Wharton convened the leaders at a recent meeting to discuss a unified application for the initiative. They met with FedEx founder Frederick W. Smith, a champion of the electric vehicle's role in enhancing economic and national security.

Wharton said, "The energy policy and transportation policy of this region and our nation is not going to be perfected on a county-by-county and city-by-city basis. It's going to be regional, particularly when it comes to the technology needed to make electric cars and other non-fossil fuel sources of energy available to the masses."

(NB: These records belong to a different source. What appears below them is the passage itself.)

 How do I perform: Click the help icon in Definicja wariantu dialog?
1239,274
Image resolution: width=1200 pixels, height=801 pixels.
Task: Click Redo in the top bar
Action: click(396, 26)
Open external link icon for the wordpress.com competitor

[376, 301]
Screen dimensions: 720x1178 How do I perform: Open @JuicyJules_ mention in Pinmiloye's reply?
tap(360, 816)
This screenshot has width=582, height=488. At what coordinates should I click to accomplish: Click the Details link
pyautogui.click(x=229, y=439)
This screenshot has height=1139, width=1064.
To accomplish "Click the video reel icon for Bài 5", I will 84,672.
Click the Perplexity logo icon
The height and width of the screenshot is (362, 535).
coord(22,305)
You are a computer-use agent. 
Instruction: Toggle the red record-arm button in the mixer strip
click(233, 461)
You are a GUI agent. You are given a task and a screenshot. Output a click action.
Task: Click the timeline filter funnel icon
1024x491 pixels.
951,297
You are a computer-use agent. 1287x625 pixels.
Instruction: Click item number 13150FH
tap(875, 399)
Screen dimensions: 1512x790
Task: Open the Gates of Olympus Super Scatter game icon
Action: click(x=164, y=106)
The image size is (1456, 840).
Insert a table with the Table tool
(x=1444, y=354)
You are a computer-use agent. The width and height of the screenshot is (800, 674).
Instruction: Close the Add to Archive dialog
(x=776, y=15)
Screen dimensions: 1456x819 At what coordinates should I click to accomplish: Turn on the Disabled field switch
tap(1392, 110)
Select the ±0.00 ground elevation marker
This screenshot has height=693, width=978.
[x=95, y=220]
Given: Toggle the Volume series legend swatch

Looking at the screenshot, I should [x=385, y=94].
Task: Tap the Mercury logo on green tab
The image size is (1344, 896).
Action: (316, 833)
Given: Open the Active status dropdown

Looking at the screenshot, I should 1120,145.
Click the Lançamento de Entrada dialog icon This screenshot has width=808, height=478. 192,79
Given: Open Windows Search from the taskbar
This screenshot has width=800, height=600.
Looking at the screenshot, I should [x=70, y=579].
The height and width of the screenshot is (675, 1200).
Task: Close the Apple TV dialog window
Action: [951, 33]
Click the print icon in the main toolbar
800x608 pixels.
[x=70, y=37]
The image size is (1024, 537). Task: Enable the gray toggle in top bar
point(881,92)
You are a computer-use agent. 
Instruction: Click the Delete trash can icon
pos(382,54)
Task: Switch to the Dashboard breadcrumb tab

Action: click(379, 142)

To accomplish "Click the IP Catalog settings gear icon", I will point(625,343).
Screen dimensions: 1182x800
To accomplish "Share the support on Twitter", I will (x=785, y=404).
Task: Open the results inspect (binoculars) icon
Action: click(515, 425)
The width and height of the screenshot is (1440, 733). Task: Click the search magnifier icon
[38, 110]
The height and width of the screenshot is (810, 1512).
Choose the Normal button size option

The Promoting Electric Vehicles Act is under review by House and Senate committees. Deployment communities would be chosen from competitive applications, and grants would help them develop charging stations, offer consumer incentives and shift government fleets to plug-in electric vehicles.

"If we could get grants to do the infrastructure in this Memphis metropolitan area, it would prove to the entire nation it could be done anywhere," said Hernando Mayor Johnson. "We're probably the last place on Earth people think would embrace electric cars."

Goldsworthy agreed that freedom from foreign oil has bipartisan appeal. "A regional approach affords the mass, density and support to demonstrate the viability of vehicle electrification."